On vous demande de vous attacher à une cause qui n'a pas été soutenue par son propre maître. On vous demande de vouer les forces de la France à la défense d'autres forces étrangères qui se sont trouvées insuffisantes pour se protéger quelques semaines elles-mêmes.

Voilà la vraie situation. Voilà la vraie question. Il est impossible qu'on engage ainsi la France, quand la base de la politique a été une erreur évidente. Il est impossible qu'on ne tienne aucun compte des faits, et que l'on compromette les intérêts, la dignité, le sang de la France dans une cause qui a failli tout à coup. (Mouvements divers. Vive agitation.)

CIII

Discussion du projet de loi relatif aux secours à accorder aux réfugiés étrangers.—Relations de la France avec l'Espagne.

—Chambre des pairs.—Séance du 4 janvier 1841.—

Le gouvernement avait demandé un crédit de 700,000 francs pour secours aux réfugiés étrangers. Dans la discussion de ce projet de loi, M. le duc de Noailles s'éleva contre la politique adoptée dans nos relations avec l'Espagne depuis la mort de Ferdinand VII, et spécialement depuis que don Carlos avait été expulsé de la Péninsule. Je lui répondis:

M. Guizot.—Messieurs, la Chambre ne s'étonnera pas, j'en suis sûr, si, dans le discours de l'honorable préopinant, il y a des choses auxquelles je ne réponds point, sur lesquelles je n'exprime aucun avis, dont je ne parle même pas. Non-seulement il ne m'est pas permis de tout dire, mais il ne m'est pas permis de parler de tout. Il y a une foule de choses dans lesquelles la parole nuit d'avance à l'action. Quand on n'est pas obligé d'agir, quand on est simplement appelé à observer et à juger, on peut exprimer sans crainte et sans gêne toute sa pensée. Quand on est appelé à agir, et précisément pour agir, il faut savoir se taire.
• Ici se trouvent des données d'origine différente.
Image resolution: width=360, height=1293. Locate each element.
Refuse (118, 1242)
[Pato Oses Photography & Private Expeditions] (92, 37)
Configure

Dans une occasion récente, j'ai eu l'honneur de dire à cette tribune que le projet du gouvernement était de ne pas intervenir activement dans les affaires intérieures de l'Espagne. Mais j'ai certes été bien loin de renier la part qu'il a prise dans les événements dont l'Espagne a été le théâtre...

M. le marquis de Brézé.—Je demande la parole.

M. le ministre.—Lorsque, à la mort de Ferdinand VII, l'Espagne a reçu, de la volonté même de son roi, un gouvernement qu'elle a aussitôt entouré et appuyé de la sanction nationale, la France l'a reconnu; elle s'est empressée de le reconnaître, comme le disait l'honorable préopinant, parce que c'était le gouvernement légitime de l'Espagne, le gouvernement proclamé par le droit légal et le vœu national; et après l'avoir reconnu, la France l'a soutenu. Lorsque ce gouvernement, établi par le testament de Ferdinand VII et par le vœu national, a été attaqué, lorsqu'il a été mis en question par la guerre civile, le gouvernement du roi s'est empressé de le soutenir et de lui donner un appui public et efficace. Oui, nous avons levé des troupes, nous avons conclu des traités, nous avons envoyé la légion étrangère, nous avons pris de grandes mesures qui ont eu pour objet de soutenir le trône d'Isabelle II. Certes, je suis loin de renier cette politique, convaincu, aujourd'hui comme il y a cinq ans, qu'elle est conforme au vœu de l'Espagne et aux intérêts de la France.